- An answer about coronavirus vaccine safety and efficacy might be available as soon as November, Dr. Anthony Fauci said in a new interview.
- He made it clear that vaccines should not be approved for emergency use until they’re proven to be safe and effective.
- The comments follow several recent updates in the world of COVID-19 vaccine candidates. Russia approved a drug for public use without revealing any scientific data, and China has started using three vaccines under emergency programs. Separately, rumors said President Trump may pressure the FDA into giving emergency approval to at least one COVID-19 vaccine before the election.
Vaccine research for the novel coronavirus has advanced at a tremendous pace this year, with more than 170 experimental drugs already being tested to see whether they can prevent COVID-19. Of those, at least six are in the final stage of development, and another one has been approved for use in Russia even though no one knows if it actually works. Three of the six Phase 3 vaccine candidates were developed in China, and they’re all being used on volunteers outside of Phase 3 trials. These drugs have received emergency use authorization (EUA) in China, but unlike the Russian vaccine, there is scientific data to back up their efficacy. With Russia and China already using COVID-19 vaccines, and with the US presidential election looming, there has been increased chatter that President Trump might pressure the FDA into awarding an EUA to a vaccine in time for the election, even though Phase 3 trials won’t be complete. As it stands right now, three vaccine candidates are in Phase 3 testing in the US and other Western countries, including drugs from Moderna, AstraZeneca/Oxford, and Pfizer/BioNTech.

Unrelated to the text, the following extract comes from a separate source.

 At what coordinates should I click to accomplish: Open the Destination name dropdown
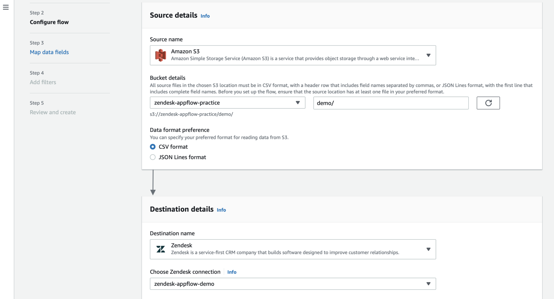(428, 249)
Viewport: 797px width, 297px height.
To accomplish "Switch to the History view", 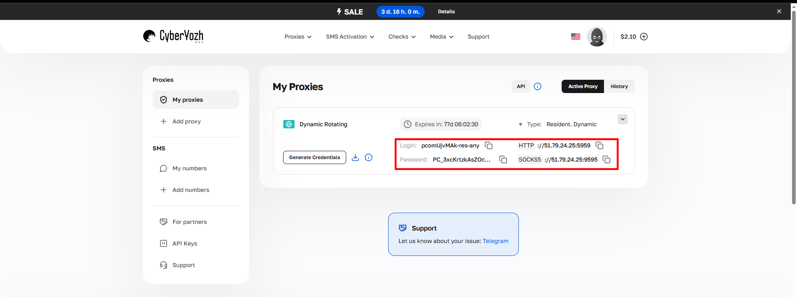I will coord(619,86).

The nation’s top infectious disease expert Dr. Anthony Fauci warned a few days ago that rushing the EUA for one vaccine might compromise the entire vaccination effort. Other officials have also opposed the idea that a vaccine should be granted EUA before Phase 3 is completed. Some expressed concern that the final data might not even be ready this year, but Fauci said in a new interview we might get our first answers by November.
“The way the pace of the enrollment is going on and the level of the infections that are going on in the United States, it is likely that we’ll get an answer by the end of the year,” Fauci told The Times (via MarketWatch). “It is conceivable that we would get an answer before that.”
“I would say a safe bet is at least knowing that you have a safe and effective vaccine by November, December,” Fauci added, cautioning that a vaccine needs to prove it works safely before it can receive authorization for widespread use. “I would not be satisfied until a vaccine was proven to be safe and effective before it was actually approved for general use.”
The public health expert declined to name a front-runner, but the US government is either working closely with some of the companies involved in Phase 3 trials (Moderna) or has already made significant investments with others (AstraZeneca and Pfizer).
These three vaccine candidates might be the first to reach Phase 3, but there’s no guarantee that the drugs will qualify for approval. Roche’s Actemra is the best example of that. Believed to be helpful in COVID-19 therapy, the drug failed to meet goals in Phase 3. The same could happen to any drug that reaches the final stage of testing, be it a vaccine or a different therapy.
Thankfully, other labs are working on different vaccination ideas, including Johnson & Johnson, Merck, and Sanofi. Given the multitude of vaccine candidates out there, it seems like the deck is stacked in our favor. With more than 170 registered vaccine candidates, at least some of them should work.
Aside from figuring out whether vaccines are good at preventing coronavirus, these studies might also help scientists explain what sort of immunity can be expected. A variety of reports said recently that a second infection is possible. Most notably, a documented case of COVID-19 reinfection in America shows that a 25-year-old who got a second coronavirus strain a few weeks after the first one experienced a more severe case the second time around. It was so bad that it required hospitalization and oxygen therapy.